* _WORK TASK_
Below are the records; give again exactly the lines from the one containing "Accessibility [button] (215, 1891)" through the one containing "Accepter (384, 1115)", leaving out pictures.

Top of EXERCISE INPUTS

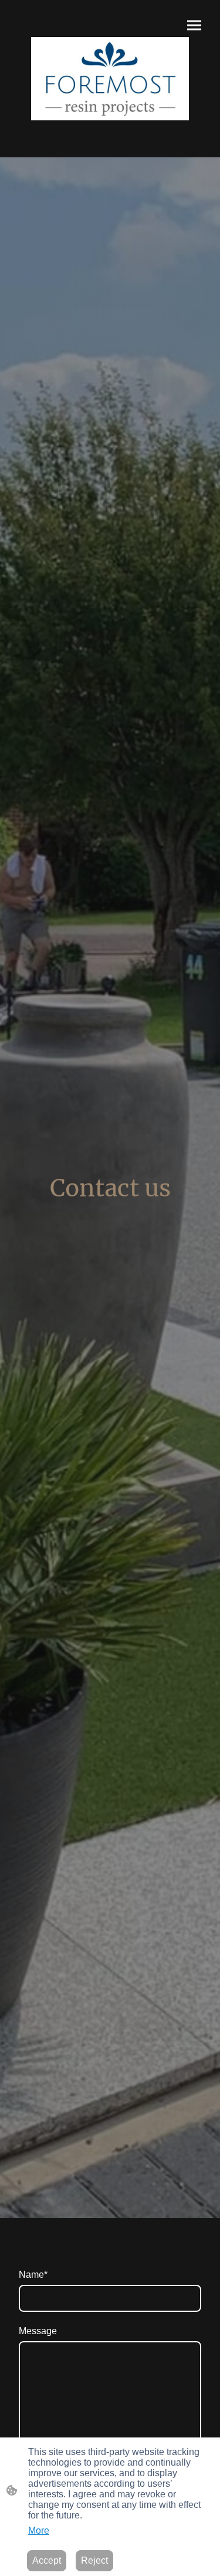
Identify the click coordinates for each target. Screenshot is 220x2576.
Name (33, 2275)
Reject (94, 2560)
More (38, 2530)
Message (38, 2331)
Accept (46, 2560)
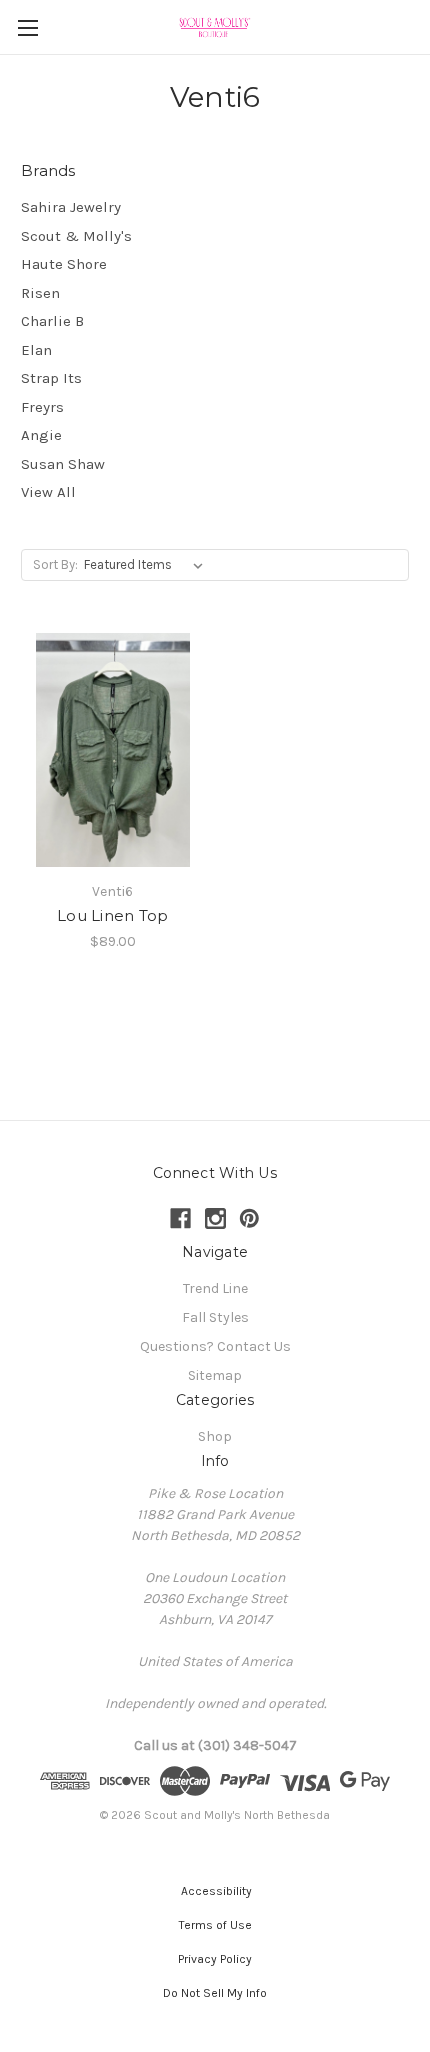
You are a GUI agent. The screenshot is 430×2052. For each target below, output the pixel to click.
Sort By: (55, 564)
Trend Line (215, 1288)
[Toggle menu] (27, 27)
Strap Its (51, 378)
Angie (41, 435)
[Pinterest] (249, 1218)
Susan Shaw (63, 464)
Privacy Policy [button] (215, 1959)
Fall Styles (215, 1317)
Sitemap (215, 1375)
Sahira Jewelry (71, 207)
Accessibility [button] (215, 1891)
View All (48, 492)
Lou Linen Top (112, 915)
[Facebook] (180, 1218)
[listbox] (147, 565)
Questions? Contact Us (215, 1346)
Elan (36, 350)
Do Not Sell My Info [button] (215, 1993)
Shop (215, 1436)
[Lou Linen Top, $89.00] (113, 750)
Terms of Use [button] (215, 1925)
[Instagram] (215, 1218)
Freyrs (42, 407)
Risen (40, 293)
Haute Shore (64, 264)
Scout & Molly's (76, 236)
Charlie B (52, 321)
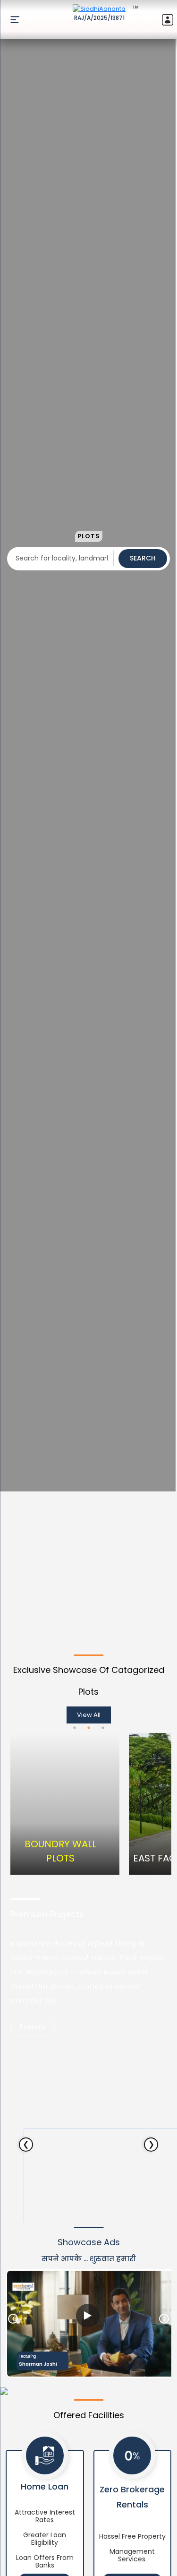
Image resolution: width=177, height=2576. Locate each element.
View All (89, 1714)
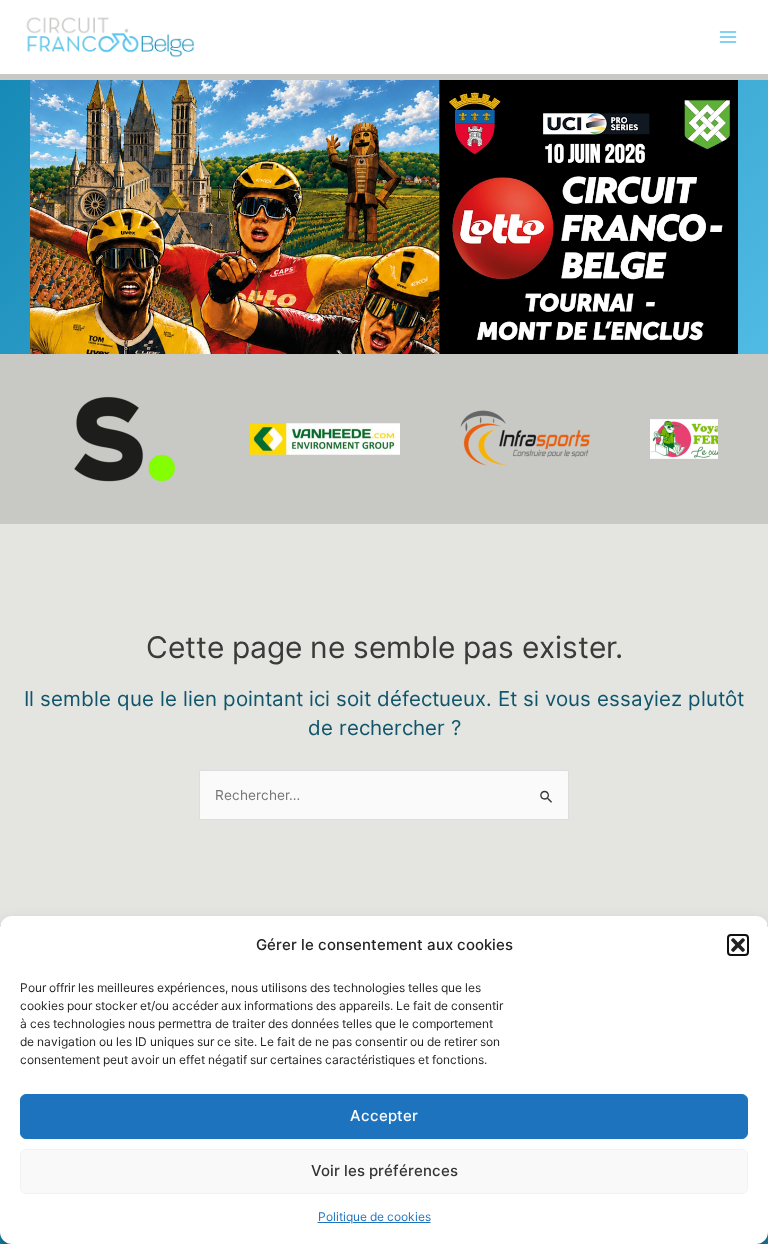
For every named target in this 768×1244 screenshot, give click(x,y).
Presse (42, 307)
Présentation (61, 102)
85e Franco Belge (76, 143)
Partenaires (57, 266)
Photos (42, 184)
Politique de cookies (374, 1216)
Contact (46, 349)
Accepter (384, 1115)
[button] (738, 945)
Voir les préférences (384, 1170)
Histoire (44, 225)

Bottom of EXERCISE INPUTS

* _EXERCISE SOLUTION_
Accessibility [button] (215, 1891)
View All (48, 492)
Lou Linen Top (112, 915)
[Facebook] (180, 1218)
[listbox] (147, 565)
Questions? Contact Us (215, 1346)
Elan (36, 350)
Do Not Sell My Info [button] (215, 1993)
Shop (215, 1436)
[Lou Linen Top, $89.00] (113, 750)
Terms of Use [button] (215, 1925)
[Instagram] (215, 1218)
Freyrs (42, 407)
Risen (40, 293)
Haute Shore (64, 264)
Scout & Molly's (76, 236)
Charlie B (52, 321)
Image resolution: width=177, height=2576. Locate each element.
View All (89, 1714)
For every named target in this 768×1244 screenshot, give click(x,y).
Presse (42, 307)
Présentation (61, 102)
85e Franco Belge (76, 143)
Partenaires (57, 266)
Photos (42, 184)
Politique de cookies (374, 1216)
Contact (46, 349)
Accepter (384, 1115)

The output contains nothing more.